Chi è Mario Draghi? Dal 1991 al 2001 è Direttore Generale del Ministero del Tesoro, dove viene chiamato da Guido Carli, ministro del Tesoro del Governo Andreotti VII, su suggerimento di Carlo Azeglio Ciampi, all’epoca governatore della Banca d’Italia. È stato confermato da tutti i governi successivi: Amato I, Ciampi, Berlusconi I, Dini, Prodi I, D’Alema I e II, Amato II e Berlusconi II. In questi anni è stato l’artefice delle privatizzazioni delle società partecipate in varia misura dallo Stato italiano.

Nel 1992, prima che in Italia avesse inizio la stagione delle privatizzazioni, incontrò alti rappresentanti della comunità finanziaria internazionale sul panfilo HMY Britannia della regina d’Inghilterra Elisabetta II. Questo episodio scatena un’accesa polemica nel dibattito pubblico italiano.

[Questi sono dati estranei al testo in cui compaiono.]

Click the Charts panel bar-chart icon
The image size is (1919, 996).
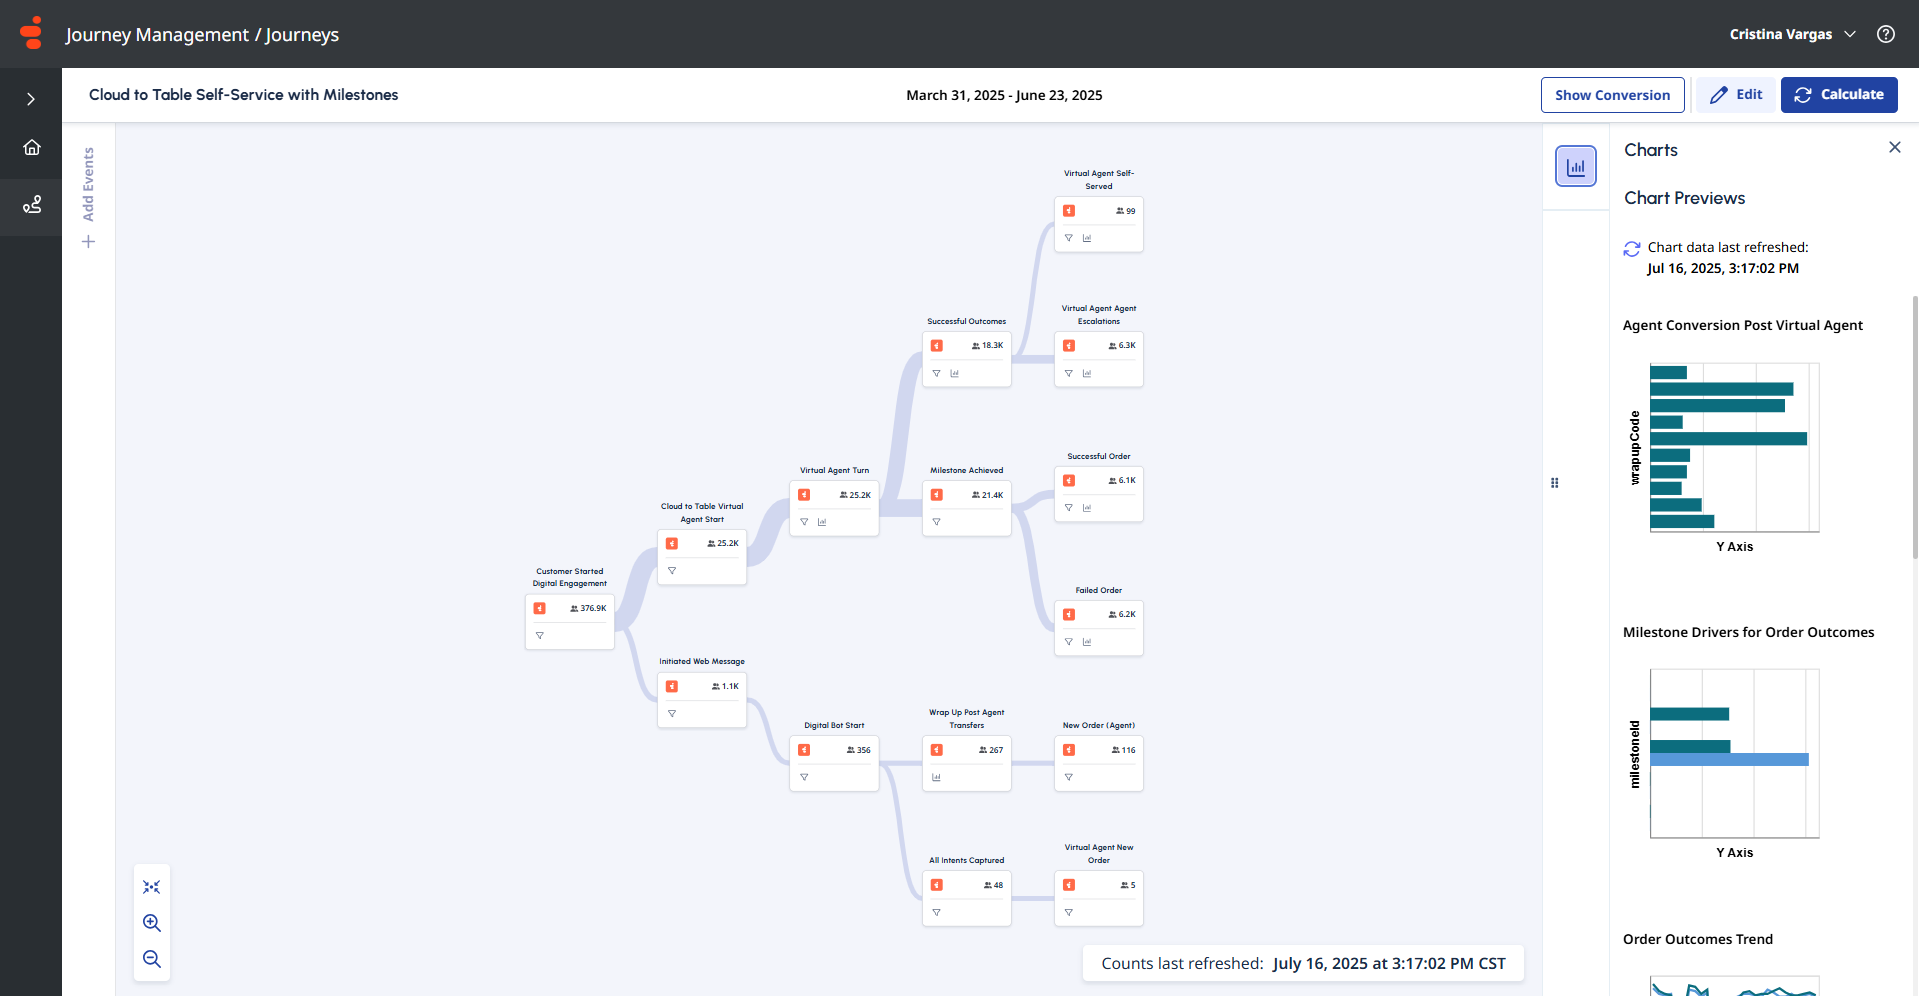(x=1575, y=167)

Nel 2008, il Presidente emerito della Repubblica italiana, Francesco Cossiga, ricordando quest’episodio, respinse l’ipotesi di vederlo sostituire Romano Prodi a Palazzo Chigi. Cossiga affermò assai esplicitamente: <<Un vile, un vile affarista…socio della Goldman & Sachs, grande banca d’affari americana …il liquidatore, dopo la famosa crociera sul Britannia, dell’industria pubblica, la svendita dell’industria pubblica italiana, quand’era Direttore Generale del Tesoro, colui che svenderebbe quel che rimane di questa povera patria (Finmeccanica, l’Enel, l’Eni) ai suoi comparuzzi di Goldman Sachs>>. In questa Banca fu dal gennaio 2002 al dicembre 2005, quando divenne Governatore della Banca d’Italia, dove rimase fino alla nomina a quella Centrale Europea nel 2011.

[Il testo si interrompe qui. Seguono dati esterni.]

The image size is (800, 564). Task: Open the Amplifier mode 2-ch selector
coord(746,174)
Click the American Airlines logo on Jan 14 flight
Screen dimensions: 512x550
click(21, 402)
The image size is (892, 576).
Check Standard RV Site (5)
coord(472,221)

Dalla campagna di privatizzazione di società come IRI, Telecom, Eni, Enel, Comit, Credit e varie altre, consegnate ai cosiddetti “capitani coraggiosi”, lo Stato italiano ricavò all’incirca 182.000 miliardi di lire. Secondo alcune stime, il rapporto debito pubblico italiano sul Pil scese dal 125 per cento del 1991 al 115 del 2001. Fu inoltre la guida della commissione governativa che scrisse la nuova normativa in materia di mercati e finanza e per questa ragione viene informalmente chiamata legge Draghi (Decreto legislativo 24 febbraio 1998 e come ben si nota, qui ci si attiene al terrore del debito pubblico, tipica concezione della scuola neoclassica tradizionale, prekeynesiana. Quindi Draghi, svendendo le imprese pubbliche, viene considerato benemerito per aver ridotto questo debito. E poi, solo alla fine del mandato alla BCE, egli si ricorda vagamente di alcune tematiche keynesiane e accenna ad una autocritica per l’austerità caratteristica di tutta la politica economica della UE.

Ci vuole tanto a capire che siamo oramai in un sistema a-democratico dominato dal capitale finanziario e dai suoi tecnocrati? Quando la politica è incapace di prendere decisioni allora subentrano loro con l’appellativo di salvatori della Patria, ma devono solo gestire, come per il Recovery Fund, un fiume di denaro per conto delle oligarchie finanziarie europee, in particolare della Germania.

Quello di Mattarella è un colpo di mano? Sì, ma non è il primo e non sarà l’ultimo. La Costituzione italiana è solo carta da sbandierare per fare retorica sull’ideologia della democrazia.